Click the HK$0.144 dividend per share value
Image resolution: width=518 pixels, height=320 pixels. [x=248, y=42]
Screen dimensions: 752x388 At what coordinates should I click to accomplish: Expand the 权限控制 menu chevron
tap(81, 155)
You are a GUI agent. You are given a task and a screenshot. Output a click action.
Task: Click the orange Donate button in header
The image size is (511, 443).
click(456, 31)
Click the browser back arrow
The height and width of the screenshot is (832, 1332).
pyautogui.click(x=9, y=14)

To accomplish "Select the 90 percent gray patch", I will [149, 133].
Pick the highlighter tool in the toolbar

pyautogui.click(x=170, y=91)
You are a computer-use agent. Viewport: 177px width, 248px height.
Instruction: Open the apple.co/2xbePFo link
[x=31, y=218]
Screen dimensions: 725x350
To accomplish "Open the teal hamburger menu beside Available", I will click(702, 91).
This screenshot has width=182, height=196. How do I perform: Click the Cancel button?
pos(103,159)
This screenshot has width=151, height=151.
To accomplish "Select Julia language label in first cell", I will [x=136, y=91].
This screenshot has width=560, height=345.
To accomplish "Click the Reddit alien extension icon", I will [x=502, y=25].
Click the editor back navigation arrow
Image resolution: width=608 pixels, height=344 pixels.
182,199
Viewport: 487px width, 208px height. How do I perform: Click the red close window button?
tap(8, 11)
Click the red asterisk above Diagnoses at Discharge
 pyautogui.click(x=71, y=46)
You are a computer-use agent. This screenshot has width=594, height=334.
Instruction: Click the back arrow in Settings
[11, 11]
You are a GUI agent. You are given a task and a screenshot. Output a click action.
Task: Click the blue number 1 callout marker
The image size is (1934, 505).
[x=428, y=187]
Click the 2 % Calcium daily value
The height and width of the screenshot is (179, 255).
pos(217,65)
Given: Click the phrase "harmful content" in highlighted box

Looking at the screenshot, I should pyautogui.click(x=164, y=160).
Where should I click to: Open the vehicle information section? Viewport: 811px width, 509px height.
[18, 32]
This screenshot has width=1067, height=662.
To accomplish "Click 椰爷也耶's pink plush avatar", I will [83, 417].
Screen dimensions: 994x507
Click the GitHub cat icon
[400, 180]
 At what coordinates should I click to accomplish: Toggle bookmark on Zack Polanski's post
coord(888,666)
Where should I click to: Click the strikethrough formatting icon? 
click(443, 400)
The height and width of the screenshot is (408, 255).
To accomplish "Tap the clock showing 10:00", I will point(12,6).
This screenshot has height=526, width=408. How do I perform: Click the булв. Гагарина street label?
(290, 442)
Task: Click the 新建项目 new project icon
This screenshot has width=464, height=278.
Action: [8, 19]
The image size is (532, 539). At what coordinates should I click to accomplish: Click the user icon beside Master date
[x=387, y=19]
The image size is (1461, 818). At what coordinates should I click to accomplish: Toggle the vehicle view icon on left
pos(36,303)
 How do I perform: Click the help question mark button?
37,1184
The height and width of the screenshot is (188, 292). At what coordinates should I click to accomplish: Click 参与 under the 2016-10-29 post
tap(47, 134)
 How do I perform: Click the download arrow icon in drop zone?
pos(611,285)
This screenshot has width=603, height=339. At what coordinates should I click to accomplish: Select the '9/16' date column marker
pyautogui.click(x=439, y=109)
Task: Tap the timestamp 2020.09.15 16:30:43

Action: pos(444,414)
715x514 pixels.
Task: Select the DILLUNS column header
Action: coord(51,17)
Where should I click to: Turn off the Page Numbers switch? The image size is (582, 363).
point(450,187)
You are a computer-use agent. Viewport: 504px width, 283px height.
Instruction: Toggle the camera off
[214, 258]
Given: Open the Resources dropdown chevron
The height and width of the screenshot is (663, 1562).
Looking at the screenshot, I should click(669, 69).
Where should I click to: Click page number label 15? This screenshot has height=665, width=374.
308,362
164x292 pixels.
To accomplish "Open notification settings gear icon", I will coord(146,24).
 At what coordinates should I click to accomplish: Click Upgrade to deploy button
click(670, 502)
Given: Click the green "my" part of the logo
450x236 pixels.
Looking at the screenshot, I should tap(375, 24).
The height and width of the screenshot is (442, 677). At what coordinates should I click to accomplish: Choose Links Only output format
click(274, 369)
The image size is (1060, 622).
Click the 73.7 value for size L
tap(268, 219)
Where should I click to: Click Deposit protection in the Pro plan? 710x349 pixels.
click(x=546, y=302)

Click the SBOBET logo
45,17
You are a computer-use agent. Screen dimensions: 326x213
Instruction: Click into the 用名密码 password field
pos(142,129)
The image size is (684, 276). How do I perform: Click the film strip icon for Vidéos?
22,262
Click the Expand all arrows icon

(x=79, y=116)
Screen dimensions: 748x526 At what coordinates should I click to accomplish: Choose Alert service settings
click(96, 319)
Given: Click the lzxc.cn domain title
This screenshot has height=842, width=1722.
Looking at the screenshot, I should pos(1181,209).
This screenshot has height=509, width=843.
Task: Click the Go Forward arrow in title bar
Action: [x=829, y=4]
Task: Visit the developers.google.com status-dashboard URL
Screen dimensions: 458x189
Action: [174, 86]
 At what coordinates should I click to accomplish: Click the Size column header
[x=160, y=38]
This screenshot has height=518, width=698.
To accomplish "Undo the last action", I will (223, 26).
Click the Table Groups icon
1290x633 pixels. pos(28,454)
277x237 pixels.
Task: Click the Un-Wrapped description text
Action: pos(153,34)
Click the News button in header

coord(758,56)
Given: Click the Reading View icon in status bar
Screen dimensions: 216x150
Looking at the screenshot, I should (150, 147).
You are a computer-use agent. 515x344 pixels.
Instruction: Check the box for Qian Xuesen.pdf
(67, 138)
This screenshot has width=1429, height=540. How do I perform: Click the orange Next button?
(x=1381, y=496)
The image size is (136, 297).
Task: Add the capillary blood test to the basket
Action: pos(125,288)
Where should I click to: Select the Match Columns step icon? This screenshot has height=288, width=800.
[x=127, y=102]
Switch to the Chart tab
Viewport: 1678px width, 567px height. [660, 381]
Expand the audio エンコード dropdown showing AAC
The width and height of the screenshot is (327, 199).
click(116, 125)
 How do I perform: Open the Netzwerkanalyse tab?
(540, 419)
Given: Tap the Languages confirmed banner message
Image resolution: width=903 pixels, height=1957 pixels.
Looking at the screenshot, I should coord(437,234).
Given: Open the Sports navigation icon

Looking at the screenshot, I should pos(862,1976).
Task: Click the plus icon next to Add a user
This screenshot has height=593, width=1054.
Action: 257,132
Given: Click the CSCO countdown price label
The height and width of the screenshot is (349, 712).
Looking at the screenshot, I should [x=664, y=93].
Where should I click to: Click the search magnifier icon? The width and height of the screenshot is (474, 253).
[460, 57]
──────
Exercise description — Reproduce the records above exactly as they appear.

Result below —
Click the HK$0.144 dividend per share value
Image resolution: width=518 pixels, height=320 pixels. [x=248, y=42]
Screen dimensions: 752x388 At what coordinates should I click to accomplish: Expand the 权限控制 menu chevron
tap(81, 155)
You are a GUI agent. You are given a task and a screenshot. Output a click action.
Task: Click the orange Donate button in header
The image size is (511, 443).
click(456, 31)
Click the browser back arrow
The height and width of the screenshot is (832, 1332).
pyautogui.click(x=9, y=14)

To accomplish "Select the 90 percent gray patch", I will [149, 133].
Pick the highlighter tool in the toolbar

pyautogui.click(x=170, y=91)
You are a computer-use agent. Viewport: 177px width, 248px height.
Instruction: Open the apple.co/2xbePFo link
[x=31, y=218]
Screen dimensions: 725x350
To accomplish "Open the teal hamburger menu beside Available", I will click(702, 91).
This screenshot has width=182, height=196. How do I perform: Click the Cancel button?
pos(103,159)
This screenshot has width=151, height=151.
To accomplish "Select Julia language label in first cell", I will [x=136, y=91].
This screenshot has width=560, height=345.
To accomplish "Click the Reddit alien extension icon", I will [x=502, y=25].
Click the editor back navigation arrow
Image resolution: width=608 pixels, height=344 pixels.
182,199
Viewport: 487px width, 208px height. How do I perform: Click the red close window button?
tap(8, 11)
Click the red asterisk above Diagnoses at Discharge
 pyautogui.click(x=71, y=46)
You are a computer-use agent. This screenshot has width=594, height=334.
Instruction: Click the back arrow in Settings
[11, 11]
You are a GUI agent. You are given a task and a screenshot. Output a click action.
Task: Click the blue number 1 callout marker
The image size is (1934, 505).
[x=428, y=187]
Click the 2 % Calcium daily value
The height and width of the screenshot is (179, 255).
pos(217,65)
Given: Click the phrase "harmful content" in highlighted box

Looking at the screenshot, I should pyautogui.click(x=164, y=160).
Where should I click to: Open the vehicle information section? Viewport: 811px width, 509px height.
[18, 32]
This screenshot has width=1067, height=662.
To accomplish "Click 椰爷也耶's pink plush avatar", I will [83, 417].
Screen dimensions: 994x507
Click the GitHub cat icon
[400, 180]
 At what coordinates should I click to accomplish: Toggle bookmark on Zack Polanski's post
coord(888,666)
Where should I click to: Click the strikethrough formatting icon? 
click(443, 400)
The height and width of the screenshot is (408, 255).
To accomplish "Tap the clock showing 10:00", I will point(12,6).
This screenshot has height=526, width=408. How do I perform: Click the булв. Гагарина street label?
(290, 442)
Task: Click the 新建项目 new project icon
This screenshot has width=464, height=278.
Action: [8, 19]
The image size is (532, 539). At what coordinates should I click to accomplish: Click the user icon beside Master date
[x=387, y=19]
The image size is (1461, 818). At what coordinates should I click to accomplish: Toggle the vehicle view icon on left
pos(36,303)
 How do I perform: Click the help question mark button?
37,1184
The height and width of the screenshot is (188, 292). At what coordinates should I click to accomplish: Click 参与 under the 2016-10-29 post
tap(47, 134)
 How do I perform: Click the download arrow icon in drop zone?
pos(611,285)
This screenshot has width=603, height=339. At what coordinates should I click to accomplish: Select the '9/16' date column marker
pyautogui.click(x=439, y=109)
Task: Tap the timestamp 2020.09.15 16:30:43

Action: pos(444,414)
715x514 pixels.
Task: Select the DILLUNS column header
Action: coord(51,17)
Where should I click to: Turn off the Page Numbers switch? The image size is (582, 363).
point(450,187)
You are a computer-use agent. Viewport: 504px width, 283px height.
Instruction: Toggle the camera off
[214, 258]
Given: Open the Resources dropdown chevron
The height and width of the screenshot is (663, 1562).
Looking at the screenshot, I should click(669, 69).
Where should I click to: Click page number label 15? This screenshot has height=665, width=374.
308,362
164x292 pixels.
To accomplish "Open notification settings gear icon", I will coord(146,24).
 At what coordinates should I click to accomplish: Click Upgrade to deploy button
click(670, 502)
Given: Click the green "my" part of the logo
450x236 pixels.
Looking at the screenshot, I should tap(375, 24).
The height and width of the screenshot is (442, 677). At what coordinates should I click to accomplish: Choose Links Only output format
click(274, 369)
The image size is (1060, 622).
Click the 73.7 value for size L
tap(268, 219)
Where should I click to: Click Deposit protection in the Pro plan? 710x349 pixels.
click(x=546, y=302)

Click the SBOBET logo
45,17
You are a computer-use agent. Screen dimensions: 326x213
Instruction: Click into the 用名密码 password field
pos(142,129)
The image size is (684, 276). How do I perform: Click the film strip icon for Vidéos?
22,262
Click the Expand all arrows icon

(x=79, y=116)
Screen dimensions: 748x526 At what coordinates should I click to accomplish: Choose Alert service settings
click(96, 319)
Given: Click the lzxc.cn domain title
This screenshot has height=842, width=1722.
Looking at the screenshot, I should pos(1181,209).
This screenshot has height=509, width=843.
Task: Click the Go Forward arrow in title bar
Action: [x=829, y=4]
Task: Visit the developers.google.com status-dashboard URL
Screen dimensions: 458x189
Action: [174, 86]
 At what coordinates should I click to accomplish: Click the Size column header
[x=160, y=38]
This screenshot has height=518, width=698.
To accomplish "Undo the last action", I will (223, 26).
Click the Table Groups icon
1290x633 pixels. pos(28,454)
277x237 pixels.
Task: Click the Un-Wrapped description text
Action: pos(153,34)
Click the News button in header

coord(758,56)
Given: Click the Reading View icon in status bar
Screen dimensions: 216x150
Looking at the screenshot, I should (150, 147).
You are a computer-use agent. 515x344 pixels.
Instruction: Check the box for Qian Xuesen.pdf
(67, 138)
This screenshot has width=1429, height=540. How do I perform: Click the orange Next button?
(x=1381, y=496)
The image size is (136, 297).
Task: Add the capillary blood test to the basket
Action: pos(125,288)
Where should I click to: Select the Match Columns step icon? This screenshot has height=288, width=800.
[x=127, y=102]
Switch to the Chart tab
Viewport: 1678px width, 567px height. [660, 381]
Expand the audio エンコード dropdown showing AAC
The width and height of the screenshot is (327, 199).
click(116, 125)
 How do I perform: Open the Netzwerkanalyse tab?
(540, 419)
Given: Tap the Languages confirmed banner message
Image resolution: width=903 pixels, height=1957 pixels.
Looking at the screenshot, I should coord(437,234).
Given: Open the Sports navigation icon

Looking at the screenshot, I should pos(862,1976).
Task: Click the plus icon next to Add a user
This screenshot has height=593, width=1054.
Action: 257,132
Given: Click the CSCO countdown price label
The height and width of the screenshot is (349, 712).
Looking at the screenshot, I should [x=664, y=93].
Where should I click to: Click the search magnifier icon? The width and height of the screenshot is (474, 253).
[460, 57]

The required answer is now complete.